Выбрать главу

Затем наперёд вышел маленький лысый поп с косматой бородищей, в рясе до пят, помахал кадилом, сбрызнул святой водой, перекрестил на подвиги. Наконец, получив все необходимые напутствия и благословения, одухотворённые трудовые звенья тронулись в путь. Охваченные среднерусской возвышенностью, поддерживаемые гармошками, они затянули любимую протяжную песню, которая хорошо пелась на просторе: “Выходил на поля молодой агроном. Говорил, что земля вся в наряде цветном…” Знаменосцы и поп в авангарде повели колонны за собой. Последними шли штатные гармонисты, лихо оттягивая в сторону звонкоголосые меха.

Ворон вылез из автомобиля, вытащил свой рюкзак и гитару, поднёс ладонь козырьком ко лбу и долго-долго провожал удаляющихся поющих пейзанов. “…Хороша земля, мой край дорогой. Люблю тебя всей русской душой…”, — доносился от них частый припев.

У автобусов осталась и расположилась лагерем группа дряхлых стариков, женщин и детей, неспособных к битве за урожай, но вполне годных для тылового обеспечения. Кажется, они стали готовить предстоящий обед тем, кто отправился в поля. Две девочки, обе толстеньких и некрасивых, явно взращённых на картохе, удивительно похожих меж собой, в одинаковых, как выразились бы в городе, винтажных платьицах. Девочки отличались буквально только масштабом — одна совсем маленькая, другая видимо её старшая сестра. Они с интересом наблюдали за Вороном, слишком чужеродным здесь, таким чёрным, длинноволосым и джинсовым, с чёрным рюкзаком и с чёрным чехлом для гитары. А чуть поодаль суетилась женщина, их мать, о боги, тоже крайне похожая на девочек внешностью и платьем, только совсем крупная, раздувшаяся, выпирающая из одежды, как дрожжевое тесто, с огрубевшим от забот лицом. И она тоже пристально взглянула на Ворона.

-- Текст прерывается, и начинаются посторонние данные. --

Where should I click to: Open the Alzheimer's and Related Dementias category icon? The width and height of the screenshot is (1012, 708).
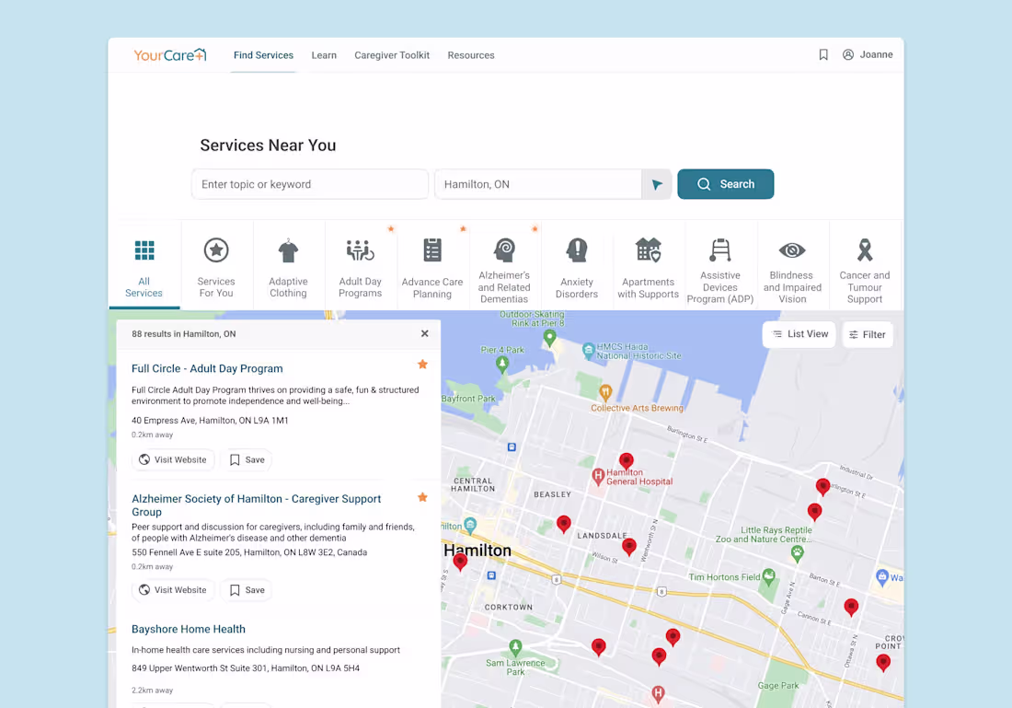coord(504,250)
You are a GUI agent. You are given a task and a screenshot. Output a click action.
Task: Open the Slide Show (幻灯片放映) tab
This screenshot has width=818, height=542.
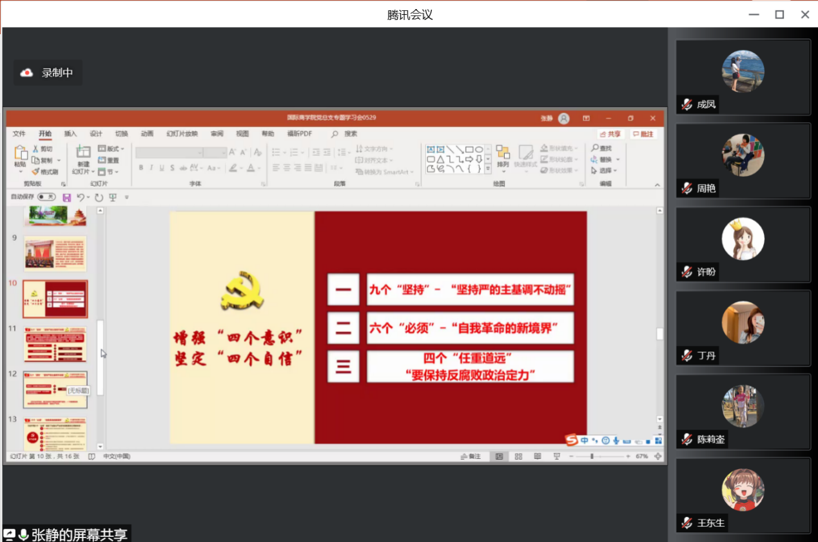(x=182, y=134)
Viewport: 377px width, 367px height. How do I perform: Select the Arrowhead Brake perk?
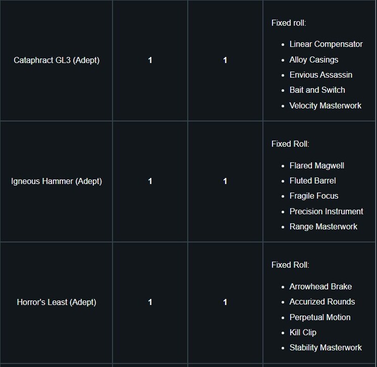320,286
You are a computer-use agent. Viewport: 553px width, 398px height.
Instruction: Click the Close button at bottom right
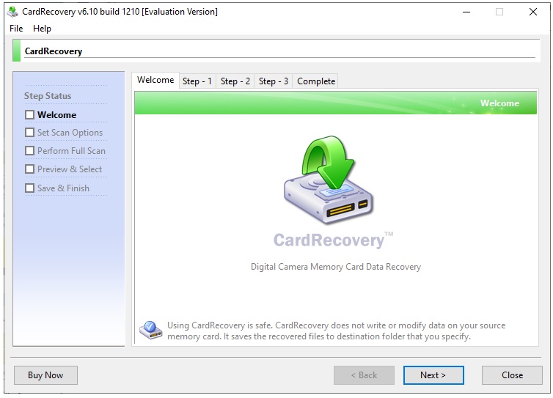click(x=512, y=375)
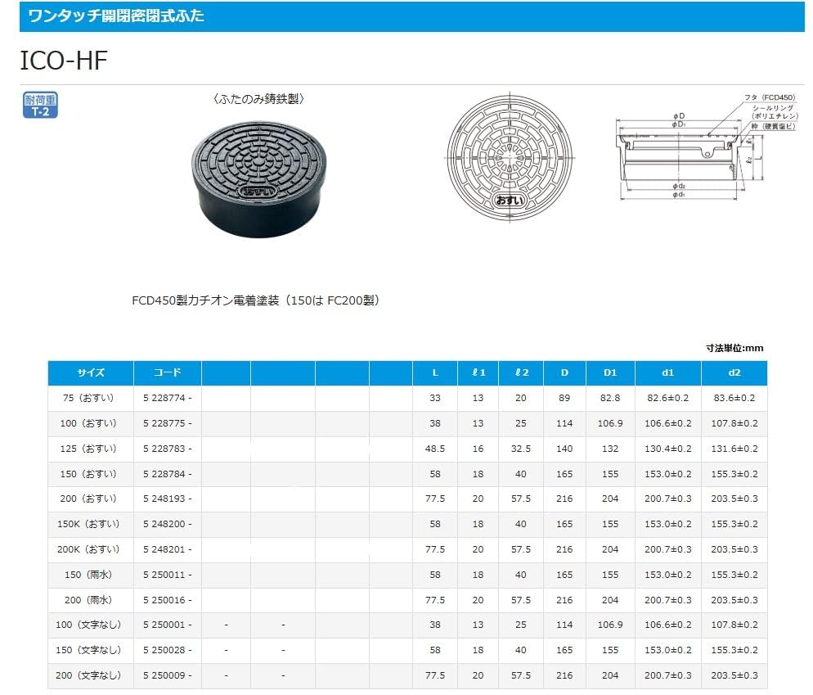Viewport: 813px width, 695px height.
Task: Click the T-2 load rating badge
Action: [40, 105]
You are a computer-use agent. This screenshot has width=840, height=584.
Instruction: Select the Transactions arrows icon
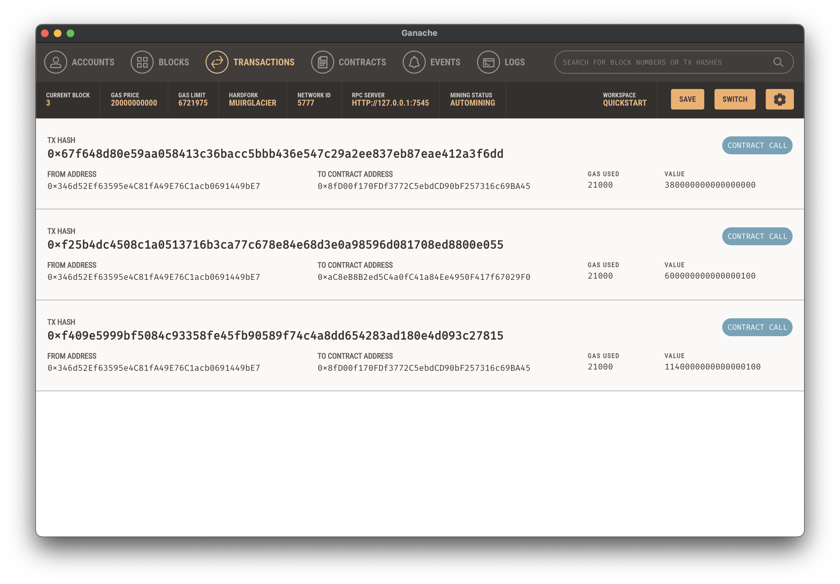[x=217, y=62]
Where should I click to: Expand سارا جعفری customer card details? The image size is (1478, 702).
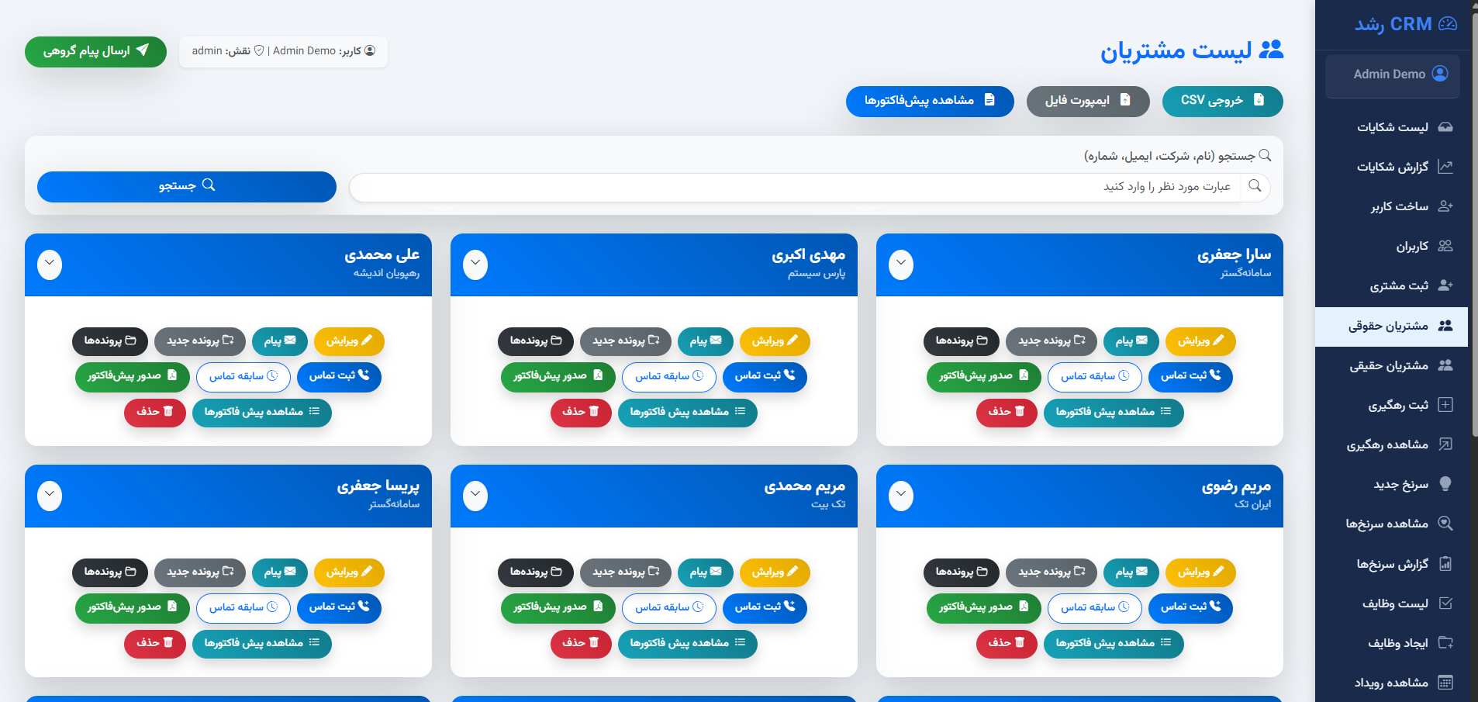coord(901,264)
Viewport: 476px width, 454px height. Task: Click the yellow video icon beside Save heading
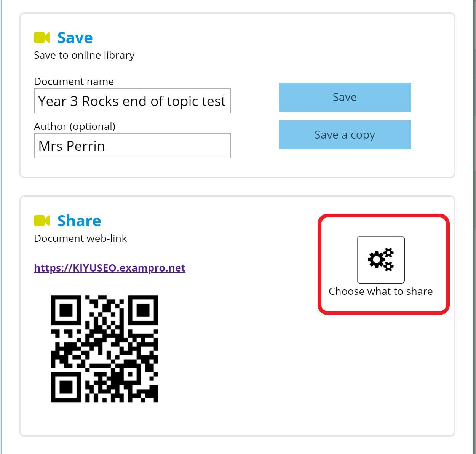point(42,38)

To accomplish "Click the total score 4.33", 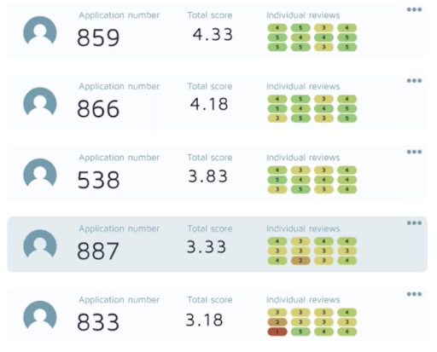I will tap(213, 35).

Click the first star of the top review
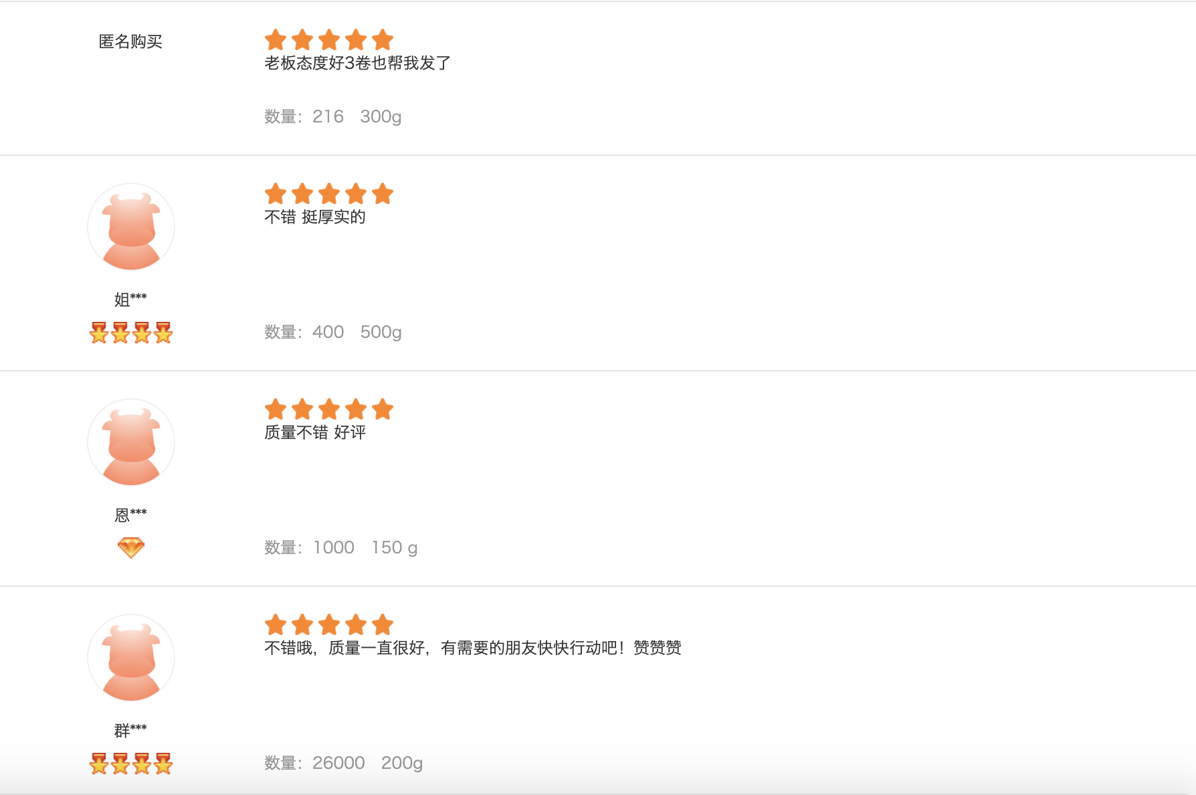click(274, 39)
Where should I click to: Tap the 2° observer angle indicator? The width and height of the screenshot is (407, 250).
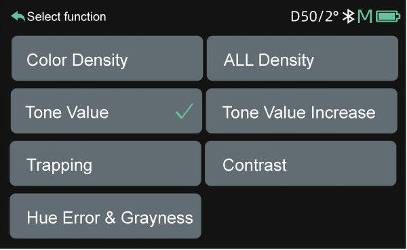(332, 16)
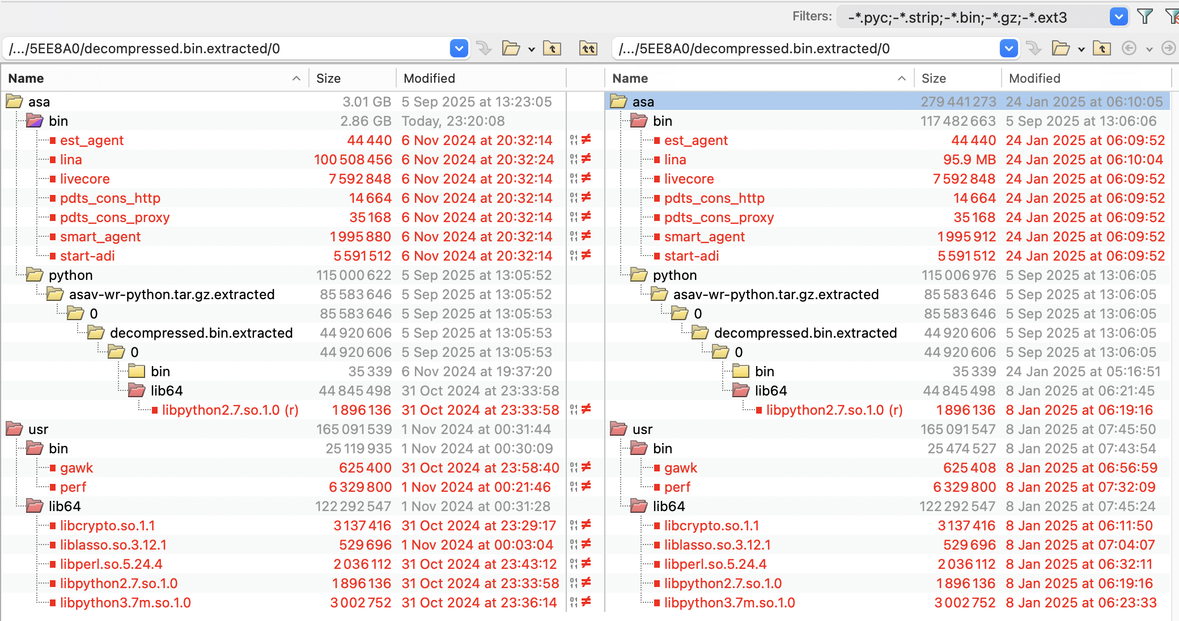Click left pane browse folder icon
The width and height of the screenshot is (1179, 621).
tap(510, 49)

‍​‌‌​​‌‌‌​​‌​‌‌​‌​​​‌​‌‌‌​‌‌​​​‌‌​​‌‌​‌​‌​​​‌​‌‌‍

— Дядь, а ты почему со всеми не пошёл? — укоризненно спросила самая маленькая фигурка из их матрёшки, склонила чуть голову в сторону, как то делают иногда собаки, с внимательным задором уставилась. И стало жутковато. Было ощущение, что спрашивали все три сразу, ибо их пронизывала насквозь телепатическая родовая связь.

И связь эта шла ещё глубже. Будто даже не они спрашивали, всего лишь оболочки, запрограммированные слуги, рабочие муравьи. А то что скрывается за ними всеми в ядре — матка-королева. Сама Мать — Сыра Земля. Почему он не пошёл со всеми в сей важный день бросать семена в почву? Отчего не хочет севооборота? Что им движет? Зачем вообще куда-то двигаться, если нужно быть поближе к ней, родной земле? Слепая, она вопрошала путника через других людей, ощупывала его лицо с помощью их глаз. Изучала норов. Немая, вопрошала их голосами, чтобы узнать, назвать по имени, поманить к себе ласковым словом. Обратно в бездну безвременья, сырую тёплую тёмную шахту сонной бессознательной рыхлости, прямо в хтоническую плодородную вечность. Откуда рожается всё сущее. И люди, и урожай. И опять туда же уходит на перерождение. Бороздынька говорила с ним.

Но Ворон не поддался чарам и ничего не ответил. В конце концов, если можно было не говорить, он без колебаний выбирал не говорить. Молчание и отрешение было его коньком. Сети, петли, силки, ловушки разговоров бессильно пролетали мимо всякий раз, не могущие зацепиться за эту замкнутую гладкую личность. Он разглядел вдалеке большую линялую из красного в ржаво-коричневый цвет совковую надпись “Магази…”, без одной буквы. Подумал с минуту, взвесил по критериям ветки локального будущего на ближайшие несколько часов. Почесал большой костистой кистью, с длинными грязными ногтями, своё небритое худое длинное лицо. Впалые щеки были особенно сизыми. И двинулся в сторону сельпо. Гордо. Будто презирал землю и всех кто в ней копается землероями.